The biggest factor in the success or failure of Site Management Technology is the end-user. Your frontline workers, administrative employees and managers have to buy into the change. They have to want to make it work. The worst-case scenario for any business enterprise is one where workers avoid and actively work against the use of technology. It is counterproductive and can create bottlenecks and other major problems. To prevent this have managers, frontline workers, and employees from every level involved in the trials and decision-making process. Training lower-level staff to understand wider business implications behind the innovation and communicating that increased productivity means increased revenues and profit margins can be highly beneficial. The goal not to be inundated with conflicting opinions. Choose a process through which to receive employee feedback such as your evaluation criteria where employees can rate features and ask questions pertinent to their daily tasks. Valuable questions and business intelligence can arise from multidisciplinary employees pointing out aspects of the business or technology not previously thought of. Involving decision-makers at different levels of your business will influence coworkers and make the transition easier. Be prepared for the fact that humans are naturally averse to change and initially there will be an adjustment period. Just consider the resistance emails faced when faxing was the norm. Training will be required for the technology to be utilised fully. Everyone should ideally be using the technology in the same way to maximise its benefits. Take all these factors into consideration when briefing employees. Remember communication and collaboration at the onset will be very valuable in the long run. Communicate the benefits to your employees. For example, the amount of time spent searching for information will be resolved instantly by having a unified system where there is instant access to information.
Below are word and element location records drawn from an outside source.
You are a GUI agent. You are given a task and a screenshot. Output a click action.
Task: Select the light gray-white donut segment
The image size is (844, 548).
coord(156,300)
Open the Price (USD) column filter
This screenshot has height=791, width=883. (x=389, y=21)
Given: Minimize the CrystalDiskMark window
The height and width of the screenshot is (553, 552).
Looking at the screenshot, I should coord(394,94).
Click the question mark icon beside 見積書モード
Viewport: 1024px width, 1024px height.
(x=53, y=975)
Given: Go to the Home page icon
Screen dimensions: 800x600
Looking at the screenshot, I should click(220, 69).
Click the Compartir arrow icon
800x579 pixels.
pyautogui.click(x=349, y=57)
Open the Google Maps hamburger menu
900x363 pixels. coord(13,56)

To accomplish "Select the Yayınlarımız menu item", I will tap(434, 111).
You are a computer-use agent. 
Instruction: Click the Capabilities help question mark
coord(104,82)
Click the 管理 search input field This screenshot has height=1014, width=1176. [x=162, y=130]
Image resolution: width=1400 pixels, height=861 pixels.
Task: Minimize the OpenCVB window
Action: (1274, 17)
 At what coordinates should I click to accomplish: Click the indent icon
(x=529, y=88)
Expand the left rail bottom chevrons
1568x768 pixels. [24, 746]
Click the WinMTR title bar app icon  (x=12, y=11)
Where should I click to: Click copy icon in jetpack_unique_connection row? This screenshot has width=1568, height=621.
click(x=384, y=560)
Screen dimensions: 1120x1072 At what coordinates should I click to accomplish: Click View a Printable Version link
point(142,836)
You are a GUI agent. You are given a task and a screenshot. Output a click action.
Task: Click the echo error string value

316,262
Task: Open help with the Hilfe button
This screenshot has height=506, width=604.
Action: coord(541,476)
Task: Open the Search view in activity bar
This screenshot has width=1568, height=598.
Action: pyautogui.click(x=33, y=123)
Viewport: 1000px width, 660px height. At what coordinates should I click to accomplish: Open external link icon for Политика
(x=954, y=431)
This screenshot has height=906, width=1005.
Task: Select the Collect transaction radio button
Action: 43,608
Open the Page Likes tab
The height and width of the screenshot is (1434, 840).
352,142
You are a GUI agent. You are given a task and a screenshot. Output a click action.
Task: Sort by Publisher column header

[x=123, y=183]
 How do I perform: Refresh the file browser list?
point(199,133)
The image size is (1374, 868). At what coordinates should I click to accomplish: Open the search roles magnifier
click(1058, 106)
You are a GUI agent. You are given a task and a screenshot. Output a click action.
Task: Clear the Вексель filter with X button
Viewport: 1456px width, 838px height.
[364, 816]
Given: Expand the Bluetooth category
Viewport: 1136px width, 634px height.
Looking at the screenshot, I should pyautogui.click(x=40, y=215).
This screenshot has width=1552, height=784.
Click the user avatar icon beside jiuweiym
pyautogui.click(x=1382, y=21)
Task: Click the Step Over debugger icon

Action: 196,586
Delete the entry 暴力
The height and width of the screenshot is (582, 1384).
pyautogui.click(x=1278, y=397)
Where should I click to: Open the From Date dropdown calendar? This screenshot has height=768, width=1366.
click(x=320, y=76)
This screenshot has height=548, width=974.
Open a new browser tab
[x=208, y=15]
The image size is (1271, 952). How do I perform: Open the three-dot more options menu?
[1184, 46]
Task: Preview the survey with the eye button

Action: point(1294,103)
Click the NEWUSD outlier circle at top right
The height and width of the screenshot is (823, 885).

  • Your Quick Reference Checklist:

Keeping things simple helps to focus efforts. The process is to analyse your business, research your options, consider your budget, get feedback from industry peers, involve your workforce, and manage the change.

Let’s look at some key questions:

  • Will it reduce time and workload?
  • Will it integrate processes and systems into one platform?
  • Does it eliminate the need for paper methods?
  • How user friendly is setting up a new project, or budget estimates?
  • Is there a clear follow-through from the project beginning to end?
  • Will it increase transparency, keep records and track responsibilities in real-time?
  • Will it allow everyone instant access to the same information?
  • Will it create collaboration across the entire project workforce?
  • Is the technology integrated enough for an easy flow of information between site workers, finance, managers, and all other project members?
  • Can construction data be stored, achieved, imaged and managed?
  • Is it overall user friendly and easy to understand?
  • What are the data storage capabilities like?
  • What training and onboarding are needed?
  • What are the available languages?
  • Does it give useful and complete construction business intelligence to end-users?
  • Is there comprehensive support from the technology supplier?
  • Are forms and documents easily generated?
  • Can the technology be scaled to include more or fewer employees?

Conclusion

Ultimately the cornerstones of construction have to work together finance, operations, and reporting. When these elements communicate smoothly productivity increases and so does profit margins. In the end, networking with your peers to discuss their experiences remains invaluable to gaining the benefit of their experiences. Establishing a good relationship with the technology supplier is crucial to maintaining long-term value. Go with your gut instinct about what will be the right fit for your business but always support your decisions with data and employee feedback. Having properly prepared will safeguard you against misalignment thereafter only trials will solidify your choice.